■ **DOCUMENT EXCERPT**
--------------------------------

Op-ed by Akis Kalaitzidis
In the past week or so hardy a day goes by without someone asking me about the situation in Greece, the Greek elections and its consequences. As much as I love talking politics I’m really not satisfied answering with the stereotypical political science answer: “it all depends,” so I went ahead and undertook some seriously scientific divination and witchcraft and came up with the results of the Greek elections of January 25, 2015.
SYRIZA 38% (Leftist coalition)
New Democracy 31% (Conservatives)
To Potami 7% (New party left of center)
Chrisi Avgi 7% (Neo-Nazi nationalists)
KKE 5,5 % (Communists)
PASOK 5% (Socialists)
ANEL 2.5% (Right wing conservatives)
KIDHSO 2% (New Socialist party under former PM Papandreou)
Others 2%
What does this mean?
It all depends… some habits are very hard to break.
While I assume that SYRIZA will have the necessary numbers to govern and will be able to elect a president for the republic in the long run there are only very few additional consequences for the Greek public. One that is hotly debated is the future of Greece as a European Union member. The departing governing parties tried their best to highlight the possibility of a “Grexit” and the eventual loss of membership that will lead economic armageddon. Let’s not kid ourselves, it is a real possibility, despite the best intentions of the politicians in charge. Yet, the people of Greece seem to not believe it. They are tired of being broke and paying taxes and having the highest unemployment rates in Europe. Even in the scariest scenario, that of Grexit, they seem to fear nothing much will change for them personally, so they will massively vote for the left. The Europeans are reaping what they sowed when they decided to make Greece the receptacle of their anger for the crisis of sovereign debt which started in 2008.

--------------------------------

■ **SUPPLIED INFORMATION**
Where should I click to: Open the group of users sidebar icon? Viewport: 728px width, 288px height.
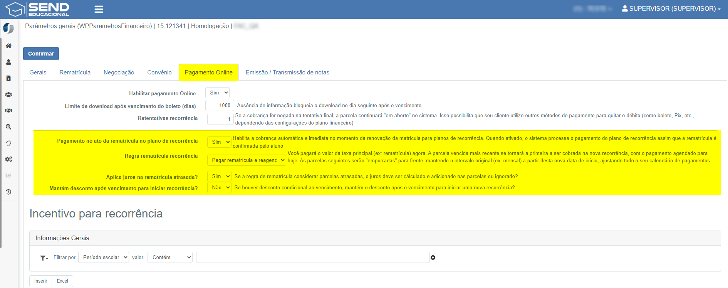coord(8,94)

--------------------------------

■ **SET PROBLEM 1**
Summarize the op-ed about the Greek elections in two sentences.
■ **SET PROBLEM 2**
In the op-ed about the Greek elections, which party is described as the new socialist party under former PM Papandreou?
■ **SET PROBLEM 3**
Decide whether each statement agrees with the op-ed about the Greek elections, answering yes or no and quoting the deciding words: (a) The forecast gives PASOK 5% of the vote. (b) The author considers a Grexit impossible. (c) The crisis of sovereign debt started in 2010.
The listing has no connection to the op-ed about the Greek elections.

■ **WORKED SOLUTION 1**
The op-ed forecasts the results of the Greek elections of January 25, 2015, placing SYRIZA first with 38% and New Democracy second with 31%. It argues that a "Grexit" is a real possibility, but Greeks who are tired of being broke, paying taxes and facing Europe's highest unemployment rates will vote massively for the left.

■ **WORKED SOLUTION 2**
KIDHSO

■ **WORKED SOLUTION 3**
(a) Yes: "PASOK 5% (Socialists)"
(b) No: "Let’s not kid ourselves, it is a real possibility"
(c) No: "the crisis of sovereign debt which started in 2008"